_WHAT TO WORK ON:_
Copy out the entries between the lines holding "Scotland (404, 82)" and "Statistics (340, 82)", inclusive, with "Birthday" replaced by "Date of Birth" and nothing else altered.

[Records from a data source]

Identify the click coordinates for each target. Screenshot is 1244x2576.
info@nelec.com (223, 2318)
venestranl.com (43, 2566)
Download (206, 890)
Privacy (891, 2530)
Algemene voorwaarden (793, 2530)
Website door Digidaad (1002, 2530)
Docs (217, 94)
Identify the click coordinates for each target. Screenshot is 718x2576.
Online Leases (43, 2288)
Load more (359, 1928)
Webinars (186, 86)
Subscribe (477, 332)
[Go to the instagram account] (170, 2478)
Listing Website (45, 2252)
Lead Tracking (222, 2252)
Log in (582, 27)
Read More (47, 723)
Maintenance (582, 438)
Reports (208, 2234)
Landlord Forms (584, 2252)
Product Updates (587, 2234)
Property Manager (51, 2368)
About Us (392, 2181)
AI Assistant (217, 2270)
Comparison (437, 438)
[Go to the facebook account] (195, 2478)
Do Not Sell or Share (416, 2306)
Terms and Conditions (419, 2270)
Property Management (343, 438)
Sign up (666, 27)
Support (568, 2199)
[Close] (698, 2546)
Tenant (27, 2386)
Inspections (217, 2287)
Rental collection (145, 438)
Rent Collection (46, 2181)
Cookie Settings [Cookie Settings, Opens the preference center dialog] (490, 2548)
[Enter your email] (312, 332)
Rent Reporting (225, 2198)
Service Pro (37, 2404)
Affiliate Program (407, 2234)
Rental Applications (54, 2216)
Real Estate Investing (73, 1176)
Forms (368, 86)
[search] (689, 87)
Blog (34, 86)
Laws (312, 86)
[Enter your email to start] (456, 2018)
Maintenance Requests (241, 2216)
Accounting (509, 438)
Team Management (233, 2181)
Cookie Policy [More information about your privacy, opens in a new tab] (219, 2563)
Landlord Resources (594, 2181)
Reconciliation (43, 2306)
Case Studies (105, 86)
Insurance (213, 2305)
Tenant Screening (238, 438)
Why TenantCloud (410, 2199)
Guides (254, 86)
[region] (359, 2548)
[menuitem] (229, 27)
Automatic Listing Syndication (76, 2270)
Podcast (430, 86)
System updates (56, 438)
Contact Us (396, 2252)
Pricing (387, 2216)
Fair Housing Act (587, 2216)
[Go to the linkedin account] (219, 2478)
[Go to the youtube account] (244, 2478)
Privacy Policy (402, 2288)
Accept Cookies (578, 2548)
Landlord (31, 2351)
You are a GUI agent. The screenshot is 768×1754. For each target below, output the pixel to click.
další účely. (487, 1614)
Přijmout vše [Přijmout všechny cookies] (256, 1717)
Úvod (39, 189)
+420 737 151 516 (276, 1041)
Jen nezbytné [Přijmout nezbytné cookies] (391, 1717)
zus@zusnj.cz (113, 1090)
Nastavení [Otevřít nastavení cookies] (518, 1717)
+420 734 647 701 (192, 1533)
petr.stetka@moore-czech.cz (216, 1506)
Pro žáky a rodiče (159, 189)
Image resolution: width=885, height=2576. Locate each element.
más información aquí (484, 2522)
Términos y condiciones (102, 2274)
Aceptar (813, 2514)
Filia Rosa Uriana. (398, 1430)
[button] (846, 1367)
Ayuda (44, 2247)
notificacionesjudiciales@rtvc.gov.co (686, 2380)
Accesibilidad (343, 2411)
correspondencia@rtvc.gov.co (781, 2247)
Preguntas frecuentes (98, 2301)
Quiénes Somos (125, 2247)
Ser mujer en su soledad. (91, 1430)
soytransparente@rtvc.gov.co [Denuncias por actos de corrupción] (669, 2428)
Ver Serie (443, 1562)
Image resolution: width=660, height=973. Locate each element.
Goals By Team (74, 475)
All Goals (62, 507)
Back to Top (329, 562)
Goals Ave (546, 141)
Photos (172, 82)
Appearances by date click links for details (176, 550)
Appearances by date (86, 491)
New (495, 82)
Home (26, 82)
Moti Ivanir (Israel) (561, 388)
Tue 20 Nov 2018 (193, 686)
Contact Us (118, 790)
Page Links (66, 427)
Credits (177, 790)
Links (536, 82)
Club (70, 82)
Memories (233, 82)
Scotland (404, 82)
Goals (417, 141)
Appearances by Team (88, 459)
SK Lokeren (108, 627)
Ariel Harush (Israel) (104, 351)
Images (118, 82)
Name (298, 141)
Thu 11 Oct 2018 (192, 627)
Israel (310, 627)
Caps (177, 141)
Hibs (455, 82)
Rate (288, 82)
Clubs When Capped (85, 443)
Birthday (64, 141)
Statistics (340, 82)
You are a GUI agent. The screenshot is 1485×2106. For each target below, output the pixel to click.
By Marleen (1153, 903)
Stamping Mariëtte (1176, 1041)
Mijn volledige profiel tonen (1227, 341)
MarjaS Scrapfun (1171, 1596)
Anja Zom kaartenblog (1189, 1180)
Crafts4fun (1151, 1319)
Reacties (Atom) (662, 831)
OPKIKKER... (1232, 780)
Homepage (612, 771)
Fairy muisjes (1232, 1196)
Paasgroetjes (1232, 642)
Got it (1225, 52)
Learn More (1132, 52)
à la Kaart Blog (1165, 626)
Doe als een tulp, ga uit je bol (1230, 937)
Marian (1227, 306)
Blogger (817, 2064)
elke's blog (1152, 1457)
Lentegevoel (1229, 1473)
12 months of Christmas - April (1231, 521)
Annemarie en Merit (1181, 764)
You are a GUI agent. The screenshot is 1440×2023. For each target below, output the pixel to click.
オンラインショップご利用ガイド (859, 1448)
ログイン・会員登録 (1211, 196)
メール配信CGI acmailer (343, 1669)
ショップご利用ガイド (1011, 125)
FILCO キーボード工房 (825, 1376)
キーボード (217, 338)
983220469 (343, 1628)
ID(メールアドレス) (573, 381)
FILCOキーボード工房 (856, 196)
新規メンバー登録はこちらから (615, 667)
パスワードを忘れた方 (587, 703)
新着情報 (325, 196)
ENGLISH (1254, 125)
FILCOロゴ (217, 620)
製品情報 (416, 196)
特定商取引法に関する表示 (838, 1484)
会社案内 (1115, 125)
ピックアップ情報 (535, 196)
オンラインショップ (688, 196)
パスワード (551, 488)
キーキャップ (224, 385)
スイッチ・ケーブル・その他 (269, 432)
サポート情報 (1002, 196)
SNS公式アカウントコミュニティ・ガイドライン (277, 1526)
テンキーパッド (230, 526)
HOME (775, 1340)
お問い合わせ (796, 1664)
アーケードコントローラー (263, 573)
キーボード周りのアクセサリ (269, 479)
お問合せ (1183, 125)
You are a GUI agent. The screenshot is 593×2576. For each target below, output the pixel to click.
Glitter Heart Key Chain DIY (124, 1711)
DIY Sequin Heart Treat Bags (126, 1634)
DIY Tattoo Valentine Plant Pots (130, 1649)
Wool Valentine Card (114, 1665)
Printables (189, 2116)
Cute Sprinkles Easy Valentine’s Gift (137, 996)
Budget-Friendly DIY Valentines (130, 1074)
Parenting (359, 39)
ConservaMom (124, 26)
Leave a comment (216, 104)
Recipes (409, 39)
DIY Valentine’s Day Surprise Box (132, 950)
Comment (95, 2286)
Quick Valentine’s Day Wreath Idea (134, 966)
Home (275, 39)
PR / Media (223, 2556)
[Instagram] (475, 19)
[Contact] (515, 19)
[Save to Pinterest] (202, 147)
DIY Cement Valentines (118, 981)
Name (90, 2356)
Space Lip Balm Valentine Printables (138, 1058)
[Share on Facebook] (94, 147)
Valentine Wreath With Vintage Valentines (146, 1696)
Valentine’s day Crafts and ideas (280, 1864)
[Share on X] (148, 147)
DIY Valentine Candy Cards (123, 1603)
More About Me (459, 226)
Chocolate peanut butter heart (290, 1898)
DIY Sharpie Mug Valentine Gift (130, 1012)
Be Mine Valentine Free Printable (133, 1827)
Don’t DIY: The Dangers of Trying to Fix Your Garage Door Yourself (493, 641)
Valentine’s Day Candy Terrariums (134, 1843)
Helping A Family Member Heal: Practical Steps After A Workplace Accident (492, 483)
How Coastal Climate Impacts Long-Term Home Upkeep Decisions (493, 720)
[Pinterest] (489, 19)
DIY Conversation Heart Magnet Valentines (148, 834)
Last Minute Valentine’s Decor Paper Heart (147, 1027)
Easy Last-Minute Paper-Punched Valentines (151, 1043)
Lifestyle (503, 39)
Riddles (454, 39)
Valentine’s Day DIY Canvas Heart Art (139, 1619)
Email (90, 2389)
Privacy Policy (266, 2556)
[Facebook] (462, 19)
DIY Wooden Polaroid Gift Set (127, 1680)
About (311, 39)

_FINISHED ANSWER:_
Scotland (404, 82)
Goals (417, 141)
Appearances by Team (88, 459)
SK Lokeren (108, 627)
Ariel Harush (Israel) (104, 351)
Images (118, 82)
Name (298, 141)
Thu 11 Oct 2018 (192, 627)
Israel (310, 627)
Caps (177, 141)
Hibs (455, 82)
Rate (288, 82)
Clubs When Capped (85, 443)
Date of Birth (64, 141)
Statistics (340, 82)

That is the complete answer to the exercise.